Bernkastel-Kues/Berlin: Winzer hoffen auf Drohnen im Steilhang

Bernkastel-Kues/Berlin : Winzer hoffen auf Drohnen im Steilhang

Derzeit werden die Fluggeräte testweise zum Rebschutz eingesetzt. An der Mosel gibt es erste Erkenntnisse.

  Winzer und Behörden sind sich in der positiven Bewertung einig: Drohnen versprechen erhebliche Vorteile beim Pflanzenschutz in den Steillagen der Weinanbaugebiete, etwa an der Mosel. Mit den ferngesteuerten Fluggeräten könne Pilzbefall im Weinberg frühzeitig und zielgenau erkannt werden, erklärt das Bundeslandwirtschaftsministerium. Die Menge eines Pflanzenschutzmittels könne „minimiert werden, da es nicht mehr großflächiger, sondern passgenau appliziert werden kann“.

Zurzeit laufen Versuche zur Wirksamkeit des Rebschutzes mit Hilfe von Drohnen. Dabei sollen optimale Flugrichtung und Flughöhe sowie der notwendige Aufwand von in Wasser gelösten Pflanzenschutzmitteln ermittelt werden. Da die Versuche noch nicht abgeschlossen seien, gibt es noch keine abschließenden Ergebnisse. Für die Steillagen an der Mosel hat der Experte Matthias Porten vom Dienstleistungszentrum Ländlicher Raum (DLR) in Bernkastel-Kues schon erste Erkenntnisse: „Wir wissen, dass wir weniger Abdrift haben.“ Die kleine Drohne passe besser als der bislang noch oft verwendete Hubschrauber zu den kleinteiligen Strukturen im Weinbau.
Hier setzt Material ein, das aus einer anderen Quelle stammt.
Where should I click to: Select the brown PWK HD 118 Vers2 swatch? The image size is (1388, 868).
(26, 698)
Die Drohne habe auch klare Vorteile hinsichtlich der Lärmentwicklung und der Sicherheit.

Sobald die Ergebnisse zur Abdrift endgültig vorliegen, kann das bundesweit für den Pflanzenschutz zuständige Julius-Kühn-Institut die gerätetechnischen Anerkennungsprüfungen für Drohnen vornehmen. „Damit wäre der Weg frei für einen legalen und regulären Drohneneinsatz zur Fungizidanwendung im Steillagenweinbau“, erklärte die Staatssekretärin im rheinland-pfälzischen Weinbauministerium, Daniela Schmitt (FDP), während einer Debatte über den Steillagen-Weinbau im Landtag.

„In ganz extremen Felsregionen brauchen wir nach wie vor den Hubschrauber“, sagt der Winzer Heinz Welter vom Mosel-Weingut Später-Veit in Piesport. In weniger steilen Lagen werden auch mit Seilwinden gezogene Raupen dafür eingesetzt. Er könne sich gut vorstellen, dass die ersten zwei bis drei Spritzungen mit Drohnen machbar seien, sagt Welter. Bei stärkerer Belaubung frage er sich aber, ob die Drohne genügend Druck unter den Rotoren entwickle, um den Wirkstoff effizient auszubringen. Bei Preisen ab 15 000 Euro je Drohne sei der Einsatz eher für größere Betriebe mit Steillagen ab fünf oder sechs Hektar sinnvoll. „Den Steillagen-Weinbau können wir nur erhalten, wenn wir den Rebschutz aus der Luft möglich machen“, sagt DLR-Experte Porten.